Serializable schedule - a schedule which is equivalent to some serial execution of interleaved transactions.

Concurrency control (CC) - a technique to preserve database consistency in case of interleaved committed transactions.

Multi-version concurrency control (MVCC) - a family of concurrency control techniques based on writing multiple record versions (copy-on-write).

Recoverable schedule - a schedule which is not affected by aborting some of involved transactions. A transaction reads only committed values to achieve this.

Interactive transaction - a transaction whose operation set is not known apriory. Can be aborted at any time, if not committed yet.

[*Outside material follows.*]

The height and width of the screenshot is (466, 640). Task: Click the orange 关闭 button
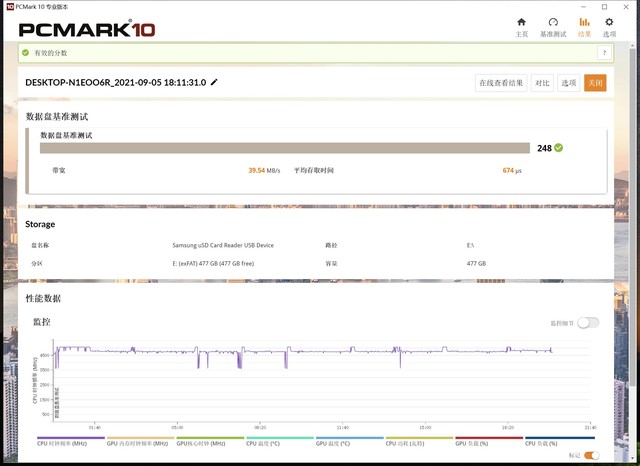(x=595, y=83)
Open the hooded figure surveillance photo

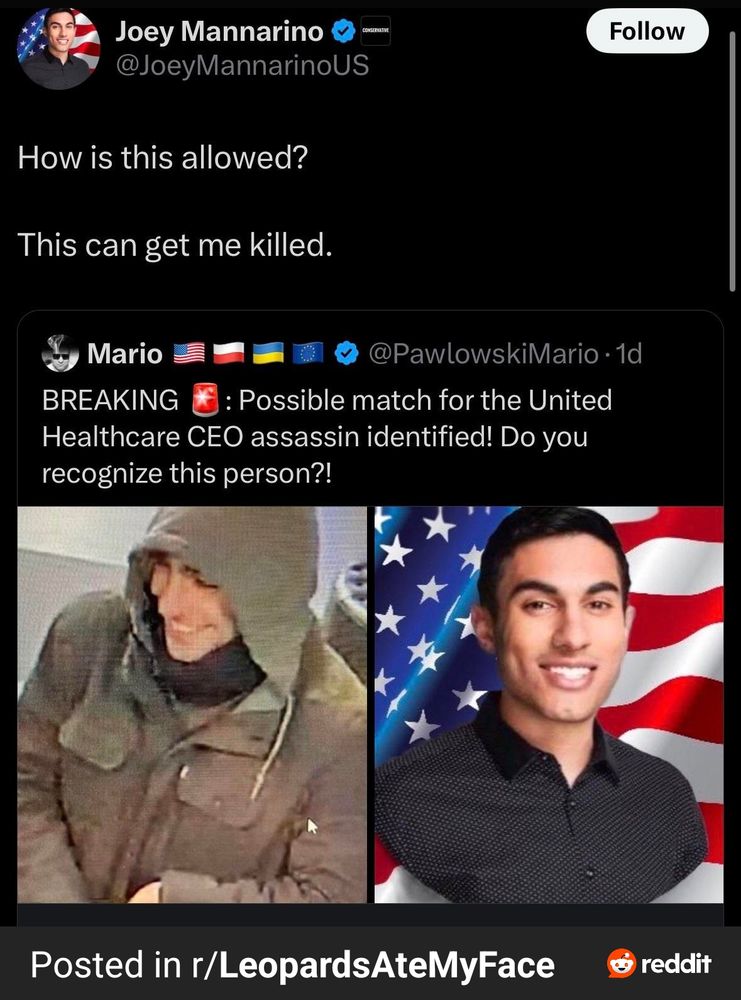(192, 705)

Cascading abort - a situation in which the abort of one transaction causes the abort of another dependent transaction to avoid inconsistency.

Design Goals

To define key points of the protocol design, let's look at some features, which can be provided by the product, and value them from 1 to 3, where 3 means maximum importance for product success.

Strong isolation
Support for interactive transactions
Conflict resistance
Read-only (long lived) transactions
Consistent replica reads
Optimized for fast path execution
Geo-distribution aware
Unlimited or very large transaction size
Transactional DDL
Data loss toleration

Let's take a look at each feature in detail and give it a value.

Strong isolation

Here we take into account the isolation property of a transaction. The strongest isolation is known to be Serializable, implying all transactions pretend to execute sequentially. This is very convenient to a user, because it prevents hidden data corruptions https://pmg.csail.mit.edu/papers/adya-phd.pdf and security issues http://www.bailis.org/papers/acidrain-sigmod2017.pdf. The price for this can be reduced throughput/latency due to increased overhead from CC protocol. Another options is to allow a user to choose a weaker isolation level, like SNAPSHOT. The ultimate goal is to implement Serializability without sacrificing performance too much, having Serializable as default isolation level. I measure it with 2

Support for interactive transactions

This is the most intuitive way to use transactions. I measure it with 3

Conflict resistance

This is a general property of a transactional protocol, defining how many transactions will be restarted in case of serialization conflict, causing a progress loss. For example, optimistic CC causes more frequent restarts under contention, because a conflict check is delayed until a commit. Avoiding cascade aborts also reduces a number of restarts. I measure it with 1

Read-only long lived transactions

Such transactions can be used to build complex OLAP reports, without affecting concurrent OLTP load. Any SQL read query is naturally mapped to this type of a transaction. Such transactions can also read snapshot data in the past, at some timestamp. Must have, I measure it with 3

Consistent replica reads

Very useful feature for load-balancing, especially in conjunction with the previous. I measure it with 3

Optimized for common scenarios

We can try to optimize the protocol to handle common scenarios better. For example, small sized transactions can be optimized by buffering writes until a commit to reduce lock held time. I measure it with 1

Geo-distribution awareness

Geo-distributed clusters are gaining popularity. While they suffer from network latency issues due to light of speed limit, they are the best for high availability. So, the protocol should minimize a number of messages send between regions. I measure it with 2

Unlimited or very large transaction size

Some databases limit the number and total size of records enlisted in a transaction. This is not convenient for a user. I measure it with 3

Transactional DDL

Nice to have, can help with migration scenarios. I measure it with 1

Data loss toleration

It's important to know how many node failures we can tolerate until declaring the unavailability due to temporary data loss (or full in case of in-memory deployment). More is better. I measure it with 2

High level interpretation

Looking at the evaluation, it's easy to notice what our freshly-baked protocol design favors usability over performance. It doesn't mean we don't need performance - we just need the acceptable level of performance, and, more importantly, scalability. Optimizations can be postponed until later.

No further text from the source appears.